- **Parts of the exercise**
**a)** Based on the issue thread, decide whether each statement agrees with it: (i) one poster advises saving files from Notepad in ANSI rather than Unicode format; (ii) crunchywelch's patch turned out to have been committed; (iii) Chill35's site has the same problem on the local machine. Answer yes or no for each and quote the words that decide it.
**b)** In the issue thread, which Drupal version did Chill35 upgrade from?

- **Text section**

··········

Note to sraisz at #108 - You may have introduced the "white space" problem when you edited the file. See this thread: http://drupal.org/node/67122. Recommended solution in 4.7.x+ is to remove any ending "?>" tags from the file. Looks unbalanced but is officially supported and works.

grymwulf’s picture

That is a good point, ensure that if you are using notepad in the File -> Save as... dialog you save your files in ANSI vs Unicode format. I've not had any problems with that issue using this setting.

chx’s picture

Status: Needs work » Closed (fixed)

There are several issues in here, among them:

  • The cookie bug, this is the issue crunchywelch had and he volunteered to open an issue with sammys' port of the Gallery fix rolled into a proper patch.
  • Some caching which is resolved.
  • Straight quote from IRC: and there are other people who have a fundamental misunderstanding of how sessions work, they cannot be helped, ie: I log on with www, but my baseurl is set to example.com and I'm not logged in anymore.

These and some offtopic made this issue a sorry mess. If you want to report a login issue make it into a separate one but make it into a valid report (I have this PHP & Drupal version set up like this, I did this, expeted this and got that). All rights reserved on taking whatever action on whoever dares to comment more on this issue.

crunchywelch’s picture

Status: Closed (fixed) » Fixed

Looks like someone committed my patch at some point. The gallery code is a carpet bombing-like strategy for fixing a broader issue. In this case we are only concerned with the session cookie so as far as this issue is concerned this is resolved.

crunchywelch’s picture

spoke too soon, patch was not committed. new issue here: http://drupal.org/node/87372

chx’s picture

Status: Fixed » Closed (fixed)
Chill35’s picture

Version: x.y.z » 4.7.5

That bug isn't fixed in 4.7.5.

1. You log in once, nothing happens, you log in a second time, you're logged in.

2. Sometimes you have to use a different browser than IE because you end up always remaining logged out in it.

There are no bad logs in my Drupal Admin Panel about it.

On my host I checked which version of Apache I am using...

(It happens all the time for me now, on my remote site.)

PHP Version 5.1.2
Apache/2.0.54

I upgraded Drupal to 4.7.5 from 4.7.4 (and ran update.php). Same problem.

The exact same site on my local machine works like a charm.

··········

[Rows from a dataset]

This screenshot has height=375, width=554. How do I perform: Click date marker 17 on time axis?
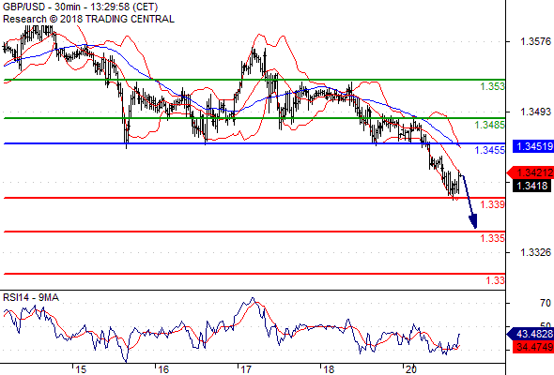246,369
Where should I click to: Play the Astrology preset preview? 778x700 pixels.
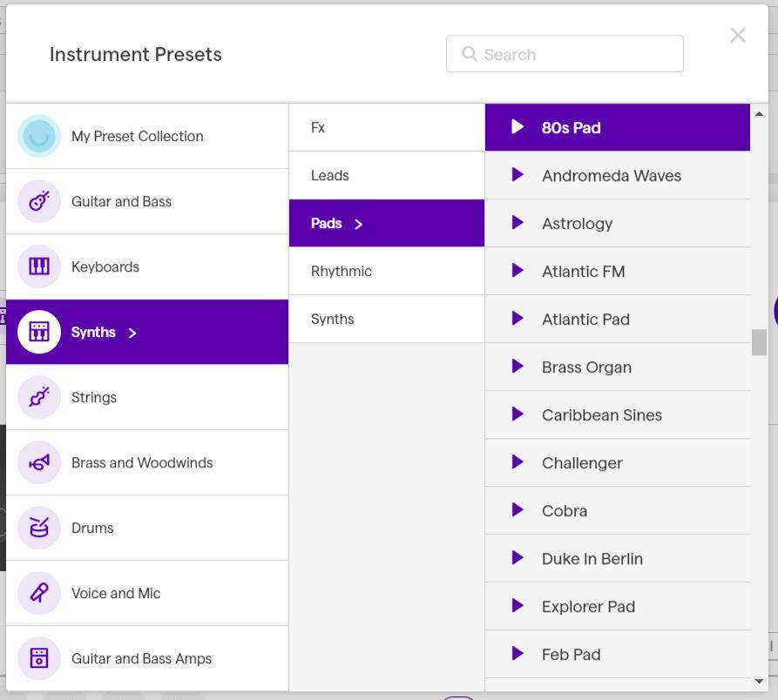[518, 223]
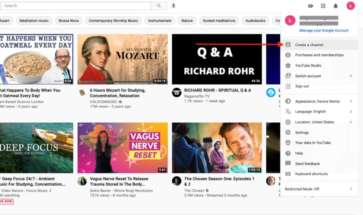363x215 pixels.
Task: Expand the Restricted Mode: Off option
Action: tap(319, 189)
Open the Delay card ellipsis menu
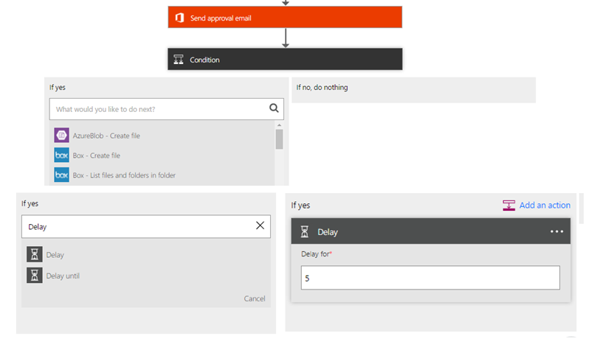597x350 pixels. point(556,232)
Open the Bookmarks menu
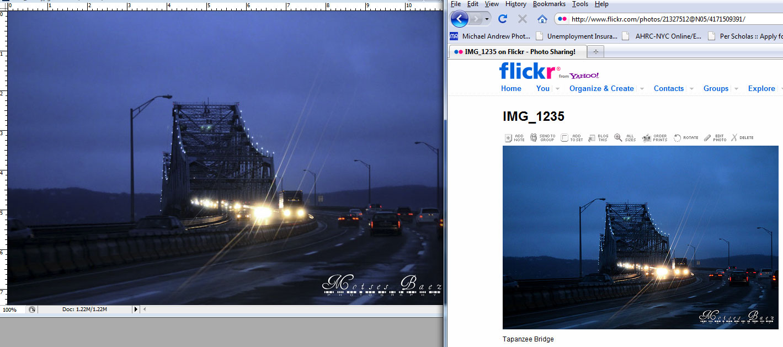Image resolution: width=783 pixels, height=347 pixels. click(548, 4)
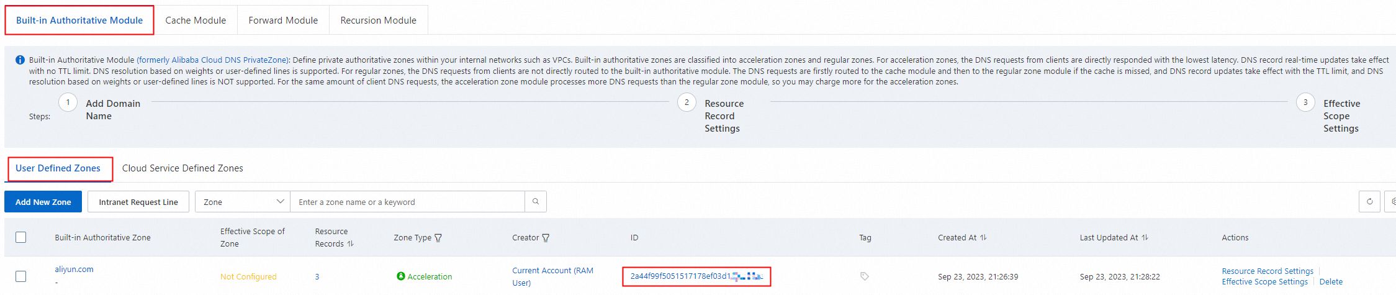Image resolution: width=1396 pixels, height=295 pixels.
Task: Click the Delete link for aliyun.com
Action: (x=1331, y=282)
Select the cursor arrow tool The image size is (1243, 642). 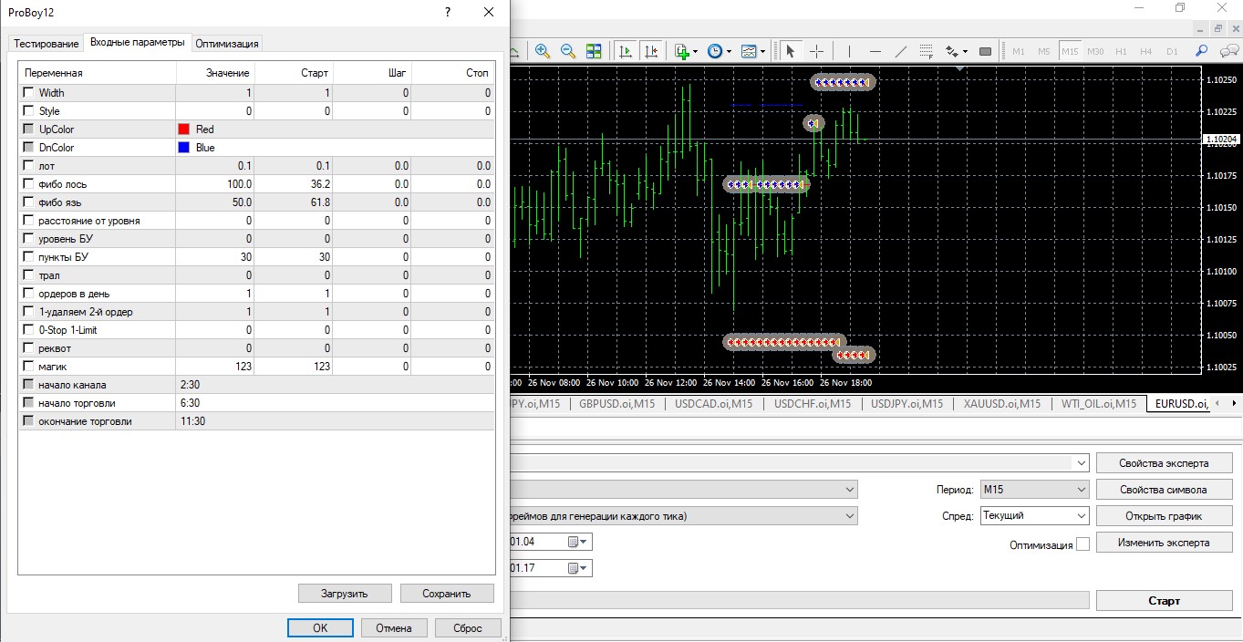coord(791,51)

··········

- **Per-task answers**
**a)**
(i) Yes: "you save your files in ANSI vs Unicode format"
(ii) No: "spoke too soon, patch was not committed"
(iii) No: "The exact same site on my local machine works like a charm."

**b)** 4.7.4